== RECORD SET ==

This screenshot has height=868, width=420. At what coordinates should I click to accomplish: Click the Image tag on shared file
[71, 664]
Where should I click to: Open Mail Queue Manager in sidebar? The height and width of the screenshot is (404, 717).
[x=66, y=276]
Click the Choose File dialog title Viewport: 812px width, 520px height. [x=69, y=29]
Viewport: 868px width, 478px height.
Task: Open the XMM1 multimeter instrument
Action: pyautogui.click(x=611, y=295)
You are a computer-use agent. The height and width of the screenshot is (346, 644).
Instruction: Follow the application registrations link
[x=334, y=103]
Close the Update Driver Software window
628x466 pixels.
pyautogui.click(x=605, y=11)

===
== RECORD SET ==

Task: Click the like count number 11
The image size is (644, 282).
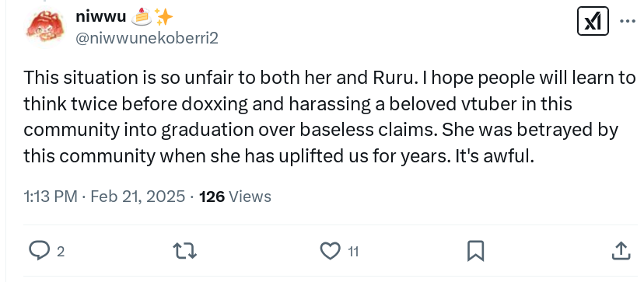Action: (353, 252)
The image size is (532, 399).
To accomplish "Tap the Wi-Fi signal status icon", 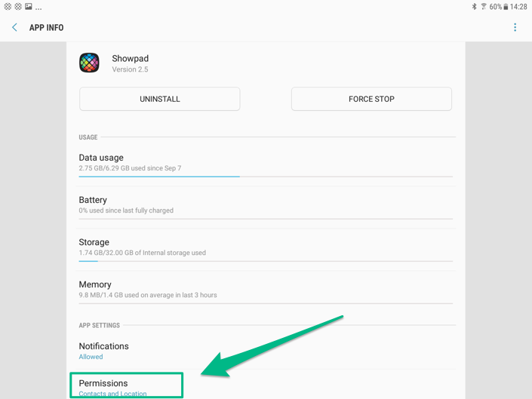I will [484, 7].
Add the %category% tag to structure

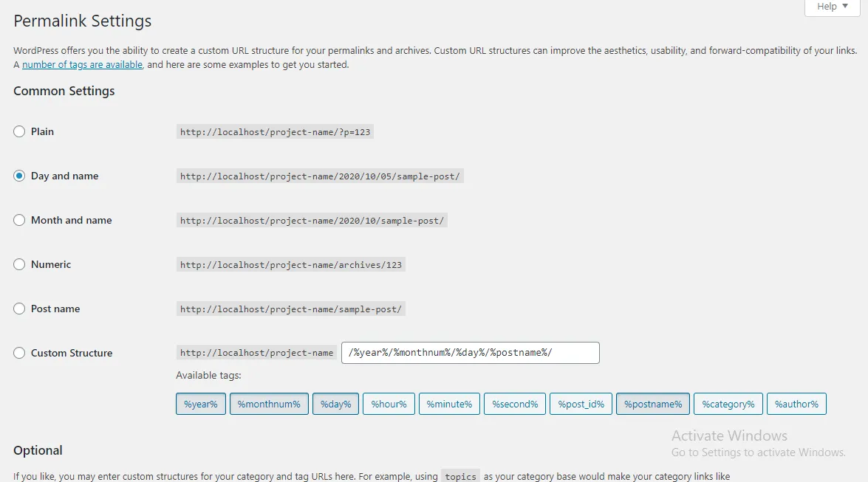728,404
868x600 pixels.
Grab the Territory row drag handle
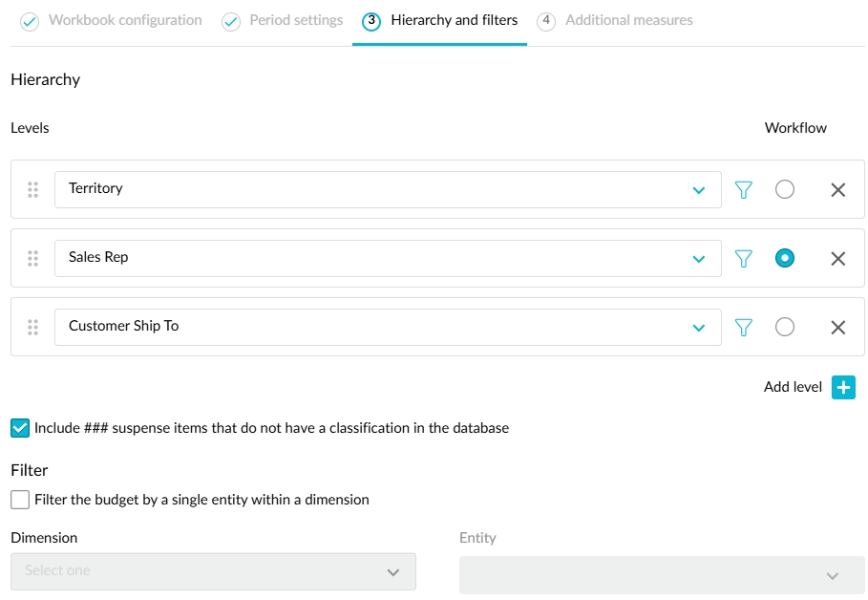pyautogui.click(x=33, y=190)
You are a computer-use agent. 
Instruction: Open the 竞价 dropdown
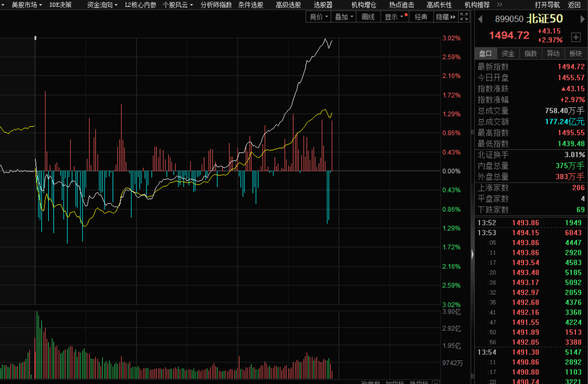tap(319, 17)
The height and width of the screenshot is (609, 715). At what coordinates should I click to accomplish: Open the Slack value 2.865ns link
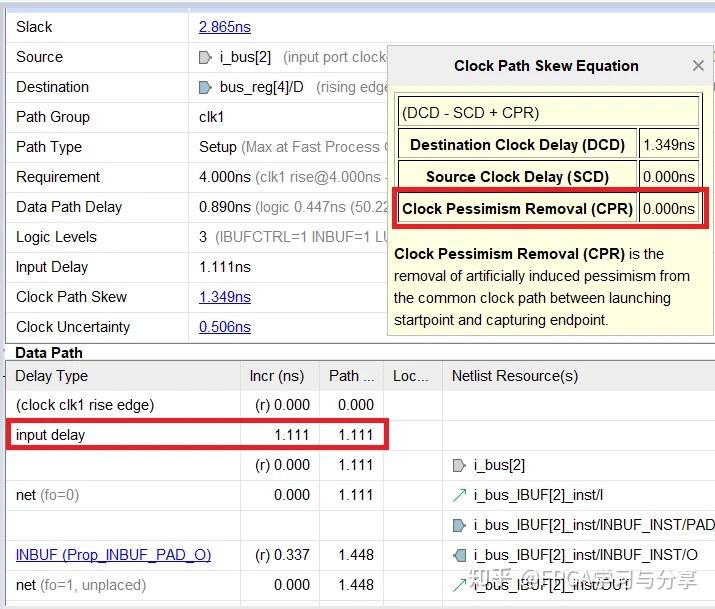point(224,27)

===
== RECORD SET ==

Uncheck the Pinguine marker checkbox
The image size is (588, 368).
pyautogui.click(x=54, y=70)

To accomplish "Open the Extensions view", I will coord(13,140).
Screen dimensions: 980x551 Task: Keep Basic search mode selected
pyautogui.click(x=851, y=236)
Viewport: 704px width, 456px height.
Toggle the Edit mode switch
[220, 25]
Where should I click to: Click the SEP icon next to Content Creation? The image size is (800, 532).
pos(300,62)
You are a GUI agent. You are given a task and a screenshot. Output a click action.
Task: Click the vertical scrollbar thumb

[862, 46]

===

Among the lines above, find those with the string "agent" and copy them.

You are a computer-use agent. The height and width of the screenshot is (346, 644).
You are a computer-use agent. 
You are a GUI agent. You are given a task and a screenshot. Output a click action.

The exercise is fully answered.